_Consigne A_: Transcrivez fidèlement le passage du texte sur l'Académie nationale de chirurgie qui commence par "Mme Marie-Claude Lermytte. Madame" et se termine par "à statut particulier.".
_Consigne B_: Reprenez le texte sur l'Académie nationale de chirurgie après sa dernière phrase et rédigez-en la suite.

---------- Texte ----------

Cette proposition de loi pourrait susciter à terme des questions opérationnelles, notamment sur le fonctionnement et le financement.
Il est important de noter que l’Académie nationale de chirurgie, fondée – cela a été rappelé – en 1859 et reconnue d’utilité publique, dispose déjà d’un certain nombre de capacités juridiques et opérationnelles. En tant que personne morale, elle est déjà apte à produire des actes juridiques et à conclure des contrats. Elle peut aussi être titulaire d’un patrimoine ou recevoir des dons.
Modifier son statut comme cela est proposé pourrait étendre de manière redondante ces capacités sans apporter de bénéfices tangibles et provoquer une duplication des structures et des efforts, alors que les pouvoirs publics se sont au contraire résolument engagés dans une dynamique de simplification.
Par ailleurs, les modalités de financement de cette nouvelle académie devraient être, le cas échéant, redéfinies.
Mesdames, messieurs les sénateurs, je comprends votre souhait d’agir sur le sujet. Je partage pleinement votre volonté de consacrer la discipline chirurgicale en lui donnant une place et un rôle à la hauteur de ce qu’elle apporte chaque jour aux patients de notre pays.
Néanmoins, pour toutes les raisons que j’ai pu évoquer devant vous, le Gouvernement émettra un avis défavorable sur cette proposition de loi.
Cela ne vise évidemment en aucun cas à remettre en cause la valeur et l’importance de la chirurgie dans notre système de santé. Nous souhaitons plutôt encourager le développement des interactions entre l’Académie nationale de médecine et l’Académie nationale de chirurgie organisée dans sa forme actuelle.
Je le redis, le Gouvernement est convaincu de l’importance de renforcer les liens et les synergies entre toutes les disciplines médicales au bénéfice de l’innovation et de l’amélioration des soins, et ce pour tous les Français.
Mme la présidente. La parole est à Mme Marie-Claude Lermytte.
Mme Marie-Claude Lermytte. Madame la présidente, monsieur le ministre, mes chers collègues, l’Académie nationale de chirurgie a le statut d’association de droit privé reconnue d’utilité publique depuis 1859.
Elle ne jouit donc pas du même statut que ses pendants de médecine et de pharmacie, qui bénéficient, respectivement depuis 2013 et 2016, du statut de personne morale de droit public à statut particulier.

---------- Données fournies ----------

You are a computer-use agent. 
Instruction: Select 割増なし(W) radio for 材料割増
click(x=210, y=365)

----------
---------- Données fournies ----------

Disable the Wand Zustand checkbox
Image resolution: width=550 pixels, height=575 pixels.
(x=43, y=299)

----------

_Corrigé A_:
Mme Marie-Claude Lermytte. Madame la présidente, monsieur le ministre, mes chers collègues, l’Académie nationale de chirurgie a le statut d’association de droit privé reconnue d’utilité publique depuis 1859.
Elle ne jouit donc pas du même statut que ses pendants de médecine et de pharmacie, qui bénéficient, respectivement depuis 2013 et 2016, du statut de personne morale de droit public à statut particulier.

_Corrigé B_:
Cette proposition de loi tend à y remédier en modifiant le statut actuel de l’Académie nationale de chirurgie pour passer à celui de personne morale de droit public à statut particulier.
Pourquoi vouloir donner à l’Académie nationale de chirurgie le même statut que celui des académies nationales de médecine et de pharmacie ? Cette question reste encore insuffisamment étayée.
Je commence par l’argument consistant à dire qu’il faudrait placer l’Académie nationale de chirurgie sur un pied d’égalité avec ses pendants de médecine et de pharmacie. L’égalité ne saurait être un argument en soi. Un tel changement de statut n’aurait d’intérêt que si les patients et les professionnels y gagnaient. Quelle est la plus-value ? Quel serait le bénéfice à voir bousculer la gouvernance d’une institution qui, selon les informations en notre possession, fonctionne actuellement très bien ?
Vous l’avez vous-même indiqué, monsieur le rapporteur : l’Académie nationale de chirurgie ne sollicitera aucun financement complémentaire si elle change de statut. Ce changement lui accorderait la possibilité de le faire.
La chirurgie fait pleinement partie de la médecine. Il y a d’ailleurs, à juste titre, une section de chirurgie au sein de l’Académie nationale de médecine, afin d’assurer la transversalité. Renforçons-la si besoin est ! Nous craignons que la discipline ne soit pas grandie à multiplier ses instances.
Donner ce statut à l’Académie nationale de chirurgie, c’est lui donner son indépendance en matière d’administration et dans toutes les décisions.
N’y a-t-il pas un risque de voir se dessiner une certaine forme de concurrence entre les deux académies ? (M. Alain Milon s’exclame.) Naturellement, une certaine compétition pourrait s’installer, avec, peut-être, l’émergence de contradictions.
Dans de nombreux domaines, la concurrence peut être saine, car elle entraîne l’émulation. En ce qui concerne les académies nationales de médecine et de chirurgie, nous n’en sommes toutefois pas convaincus.
Les progrès techniques en matière de chirurgie vont amener à revoir les frontières des disciplines, notamment l’avènement de l’intelligence artificielle et les avancées dans certains types d’interventions : tout ce que l’on pensait impossible voilà encore quelques années.
Alors, plus que jamais, il est nécessaire que la chirurgie et la médecine collaborent le plus étroitement possible.
Monsieur le rapporteur, vous avez indiqué en commission que cette proposition de loi avait essentiellement une portée symbolique. Il existe bien des symboles qui mériteraient une étude approfondie menant à des propositions législatives. Je ne pense pas que celui-ci soit prioritaire.
Nous n’avons pas davantage d’arguments contre cette proposition de loi que ses auteurs n’en ont avancé en sa faveur.
La santé est un domaine dans lequel on ne doit pas prendre de risques. Il faut être certain de la direction, dans l’intérêt des professionnels et des patients.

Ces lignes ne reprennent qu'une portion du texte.